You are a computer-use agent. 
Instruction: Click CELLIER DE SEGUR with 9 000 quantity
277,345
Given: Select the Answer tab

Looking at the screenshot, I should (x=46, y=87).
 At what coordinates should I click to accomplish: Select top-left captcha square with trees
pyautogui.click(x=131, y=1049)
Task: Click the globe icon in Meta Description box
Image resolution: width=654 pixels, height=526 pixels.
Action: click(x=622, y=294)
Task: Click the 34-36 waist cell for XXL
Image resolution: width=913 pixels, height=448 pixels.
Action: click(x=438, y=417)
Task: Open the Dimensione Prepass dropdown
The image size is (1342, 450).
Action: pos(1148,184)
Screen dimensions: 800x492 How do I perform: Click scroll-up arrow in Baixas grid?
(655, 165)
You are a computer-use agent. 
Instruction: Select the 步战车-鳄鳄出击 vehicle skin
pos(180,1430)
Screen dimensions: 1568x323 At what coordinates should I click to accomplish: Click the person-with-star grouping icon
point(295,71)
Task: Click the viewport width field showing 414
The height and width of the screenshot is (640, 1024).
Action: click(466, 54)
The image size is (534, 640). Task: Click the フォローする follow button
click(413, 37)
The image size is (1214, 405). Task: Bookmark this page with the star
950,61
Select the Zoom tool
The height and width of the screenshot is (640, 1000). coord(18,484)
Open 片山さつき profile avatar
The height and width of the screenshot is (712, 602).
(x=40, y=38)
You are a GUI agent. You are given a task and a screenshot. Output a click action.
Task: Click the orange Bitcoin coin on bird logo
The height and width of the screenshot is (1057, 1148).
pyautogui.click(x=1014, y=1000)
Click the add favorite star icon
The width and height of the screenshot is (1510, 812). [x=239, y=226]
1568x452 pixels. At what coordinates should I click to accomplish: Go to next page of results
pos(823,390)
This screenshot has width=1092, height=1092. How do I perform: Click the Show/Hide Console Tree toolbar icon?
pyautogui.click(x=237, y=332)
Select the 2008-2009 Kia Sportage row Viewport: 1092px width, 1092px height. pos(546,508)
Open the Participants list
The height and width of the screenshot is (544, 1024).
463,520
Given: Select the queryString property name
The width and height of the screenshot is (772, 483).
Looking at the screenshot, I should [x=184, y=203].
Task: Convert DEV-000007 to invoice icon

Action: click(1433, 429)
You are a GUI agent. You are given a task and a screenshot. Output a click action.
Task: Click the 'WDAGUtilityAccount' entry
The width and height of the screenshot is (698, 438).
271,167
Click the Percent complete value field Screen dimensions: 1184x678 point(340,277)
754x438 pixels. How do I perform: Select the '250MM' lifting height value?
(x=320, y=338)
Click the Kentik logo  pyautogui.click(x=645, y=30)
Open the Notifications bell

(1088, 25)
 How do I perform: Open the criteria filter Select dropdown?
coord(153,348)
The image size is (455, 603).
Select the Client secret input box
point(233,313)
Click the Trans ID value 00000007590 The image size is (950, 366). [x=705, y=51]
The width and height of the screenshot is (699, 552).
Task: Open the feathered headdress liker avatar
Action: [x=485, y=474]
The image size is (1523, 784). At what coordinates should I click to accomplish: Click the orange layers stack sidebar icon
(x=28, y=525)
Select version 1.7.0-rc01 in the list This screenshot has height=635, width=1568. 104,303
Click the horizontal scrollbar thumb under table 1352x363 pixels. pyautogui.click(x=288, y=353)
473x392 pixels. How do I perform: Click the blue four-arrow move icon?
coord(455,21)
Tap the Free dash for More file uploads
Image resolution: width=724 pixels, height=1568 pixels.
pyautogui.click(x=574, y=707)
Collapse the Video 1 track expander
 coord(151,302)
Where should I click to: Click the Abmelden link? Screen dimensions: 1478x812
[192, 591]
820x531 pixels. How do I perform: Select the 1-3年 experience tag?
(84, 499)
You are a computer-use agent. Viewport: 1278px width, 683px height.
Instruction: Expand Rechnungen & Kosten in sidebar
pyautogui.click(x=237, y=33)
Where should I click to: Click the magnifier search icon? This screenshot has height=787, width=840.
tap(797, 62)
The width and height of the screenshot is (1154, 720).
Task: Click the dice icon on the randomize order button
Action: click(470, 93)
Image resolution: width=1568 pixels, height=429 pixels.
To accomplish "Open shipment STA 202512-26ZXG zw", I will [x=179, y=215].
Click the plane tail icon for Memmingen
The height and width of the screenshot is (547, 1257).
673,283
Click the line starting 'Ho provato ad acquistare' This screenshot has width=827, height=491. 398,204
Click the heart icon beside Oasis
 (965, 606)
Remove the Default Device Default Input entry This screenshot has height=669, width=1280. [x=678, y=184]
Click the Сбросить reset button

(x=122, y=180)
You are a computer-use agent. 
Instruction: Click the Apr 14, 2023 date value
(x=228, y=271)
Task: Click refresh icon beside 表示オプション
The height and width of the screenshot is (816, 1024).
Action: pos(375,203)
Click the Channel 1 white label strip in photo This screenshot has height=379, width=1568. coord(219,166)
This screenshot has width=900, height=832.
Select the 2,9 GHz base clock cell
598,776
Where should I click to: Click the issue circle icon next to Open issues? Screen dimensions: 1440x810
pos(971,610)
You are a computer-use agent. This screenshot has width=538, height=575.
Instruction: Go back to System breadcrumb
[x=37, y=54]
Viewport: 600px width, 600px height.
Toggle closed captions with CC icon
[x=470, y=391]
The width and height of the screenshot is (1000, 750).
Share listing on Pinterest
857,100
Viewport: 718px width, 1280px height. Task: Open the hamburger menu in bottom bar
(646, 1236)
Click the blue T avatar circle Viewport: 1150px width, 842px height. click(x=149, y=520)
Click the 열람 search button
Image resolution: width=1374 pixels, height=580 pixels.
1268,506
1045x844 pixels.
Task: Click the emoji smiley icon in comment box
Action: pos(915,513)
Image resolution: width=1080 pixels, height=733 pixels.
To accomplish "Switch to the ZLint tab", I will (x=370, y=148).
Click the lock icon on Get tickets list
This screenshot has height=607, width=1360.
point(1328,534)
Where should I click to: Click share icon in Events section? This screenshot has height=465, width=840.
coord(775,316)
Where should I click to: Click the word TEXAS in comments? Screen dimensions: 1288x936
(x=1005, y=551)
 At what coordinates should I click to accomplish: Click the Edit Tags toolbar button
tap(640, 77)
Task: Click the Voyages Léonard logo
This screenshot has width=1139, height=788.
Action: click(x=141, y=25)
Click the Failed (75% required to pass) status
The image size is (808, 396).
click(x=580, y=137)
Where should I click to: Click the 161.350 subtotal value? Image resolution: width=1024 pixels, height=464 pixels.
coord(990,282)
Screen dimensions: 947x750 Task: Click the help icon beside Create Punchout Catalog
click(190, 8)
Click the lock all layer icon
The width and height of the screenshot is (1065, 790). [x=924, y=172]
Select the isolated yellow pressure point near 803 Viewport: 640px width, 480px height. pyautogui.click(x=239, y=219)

++++++++

» **TASK TO CARRY OUT**
Each line in which the string "entry" is found must be copied from the data.

» **RESULT**
Task: Click the 'WDAGUtilityAccount' entry
Remove the Default Device Default Input entry This screenshot has height=669, width=1280. [x=678, y=184]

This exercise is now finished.